The 3W Project is based on the 3W Dataset, a database described in this paper, and on the 3W Toolkit, a software package that promotes experimentation with the 3W Dataset for specific problems. The name 3W was chosen because this dataset is composed of instances from 3 different sources and which contain undesirable events that occur in oil Wells.
Timely detection of undesirable events in oil wells can help prevent production losses, reduce maintenance costs, environmental accidents, and human casualties. Losses related to this type of events can reach 5% of production in certain scenarios, especially in areas such as Flow Assurance and Artificial Lifting Methods. In terms of maintenance, the cost of a maritime probe, required to perform various types of operations, can exceed US $500,000 per day.
Creating a dataset and making it public to be openly experienced can greatly foment the development of tools that can:
- Improve the process of identifying undesirable events in the drilling, completion and production phases of offshore wells;
- Increase the efficiency of monitoring the integrity of wells and subsea systems, whose related problems can generate invaluable losses for people, environment, and company's image.
The 3W is the first pilot of a Petrobras' program called Conexões para Inovação - Módulo Open Lab.
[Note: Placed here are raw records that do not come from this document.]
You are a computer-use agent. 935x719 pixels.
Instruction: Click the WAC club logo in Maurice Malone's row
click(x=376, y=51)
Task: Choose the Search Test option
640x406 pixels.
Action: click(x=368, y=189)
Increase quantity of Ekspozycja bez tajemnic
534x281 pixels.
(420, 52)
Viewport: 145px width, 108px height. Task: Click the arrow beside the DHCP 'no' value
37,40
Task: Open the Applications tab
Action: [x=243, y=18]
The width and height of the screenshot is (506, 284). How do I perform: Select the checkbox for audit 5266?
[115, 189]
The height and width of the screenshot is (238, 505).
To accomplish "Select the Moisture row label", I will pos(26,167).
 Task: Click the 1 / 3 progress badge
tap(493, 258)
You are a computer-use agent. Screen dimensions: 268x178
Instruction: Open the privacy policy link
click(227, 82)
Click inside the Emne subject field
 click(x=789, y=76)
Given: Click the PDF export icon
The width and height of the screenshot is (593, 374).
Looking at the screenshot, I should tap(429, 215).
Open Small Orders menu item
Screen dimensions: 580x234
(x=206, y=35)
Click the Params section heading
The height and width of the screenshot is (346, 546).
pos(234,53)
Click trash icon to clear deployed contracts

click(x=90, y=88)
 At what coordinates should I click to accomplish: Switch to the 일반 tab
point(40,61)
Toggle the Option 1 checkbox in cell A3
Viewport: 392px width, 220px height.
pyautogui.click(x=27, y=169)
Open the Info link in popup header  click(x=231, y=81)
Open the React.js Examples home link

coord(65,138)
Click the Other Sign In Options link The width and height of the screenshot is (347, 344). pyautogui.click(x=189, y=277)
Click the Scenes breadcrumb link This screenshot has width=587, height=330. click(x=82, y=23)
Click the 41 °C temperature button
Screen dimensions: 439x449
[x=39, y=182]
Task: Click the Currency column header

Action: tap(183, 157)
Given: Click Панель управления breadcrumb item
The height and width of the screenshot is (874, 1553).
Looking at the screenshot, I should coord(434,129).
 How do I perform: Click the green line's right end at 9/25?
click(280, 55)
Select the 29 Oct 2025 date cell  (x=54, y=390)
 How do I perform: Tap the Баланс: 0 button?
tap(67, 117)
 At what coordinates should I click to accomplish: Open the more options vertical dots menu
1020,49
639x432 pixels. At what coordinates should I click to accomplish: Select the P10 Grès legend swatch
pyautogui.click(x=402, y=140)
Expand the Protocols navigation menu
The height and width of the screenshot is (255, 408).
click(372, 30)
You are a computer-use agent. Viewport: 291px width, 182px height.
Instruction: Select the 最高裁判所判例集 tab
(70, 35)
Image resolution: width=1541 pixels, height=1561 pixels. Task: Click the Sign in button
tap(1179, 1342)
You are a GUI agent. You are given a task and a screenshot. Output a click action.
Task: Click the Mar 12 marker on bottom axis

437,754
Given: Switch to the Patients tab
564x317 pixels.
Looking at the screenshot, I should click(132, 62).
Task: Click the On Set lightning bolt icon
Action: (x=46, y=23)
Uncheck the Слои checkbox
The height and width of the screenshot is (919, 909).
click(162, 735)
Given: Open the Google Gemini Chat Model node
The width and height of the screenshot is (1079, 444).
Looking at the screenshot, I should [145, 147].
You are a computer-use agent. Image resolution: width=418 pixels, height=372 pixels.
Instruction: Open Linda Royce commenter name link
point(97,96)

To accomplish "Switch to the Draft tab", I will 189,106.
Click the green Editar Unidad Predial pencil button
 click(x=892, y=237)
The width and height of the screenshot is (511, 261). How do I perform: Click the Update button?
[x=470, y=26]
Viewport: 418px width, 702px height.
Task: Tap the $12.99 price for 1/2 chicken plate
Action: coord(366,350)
This pilot is an open project composed by two major resources:
- The 3W Dataset, which will be evolved and supplemented with more instances from time to time;
- The 3W Toolkit, which will also be evolved (in many ways) to cover an increasing number of undesirable events during its development.
Therefore, our strategy is to make these resources publicly available so that we can develop the 3W Project with a global community collaboratively.
With this project, Petrobras intends to develop (fix, improve, supplement, etc.):
- The 3W Dataset itself;
- The 3W Toolkit itself;
- Approaches and algorithms that can be incorporated into systems dedicated to monitoring undesirable events in offshore oil wells during their respective drilling, completion and production phases;
- Tools that can be useful for our ambition.
The 3W Project was conceived and publicly launched on May 30, 2022 as a strategic action by Petrobras, led by its department responsible for Flow Assurance and its research center (CENPES). Since then, 3W has become increasingly consolidated at Petrobras in several aspects: more professionals specialized in labeling instances, more projects and teams using the resources made available by 3W, more investment in developing the digital tools needed to label and export instances, more interest in including different types of undesirable events that occur in wells during the drilling, completion and production phases, etc.
Due to this evolution, from May 1st, 2024 the 3W's governance is now done with the participation of the Petrobras' department responsible for Well Integrity.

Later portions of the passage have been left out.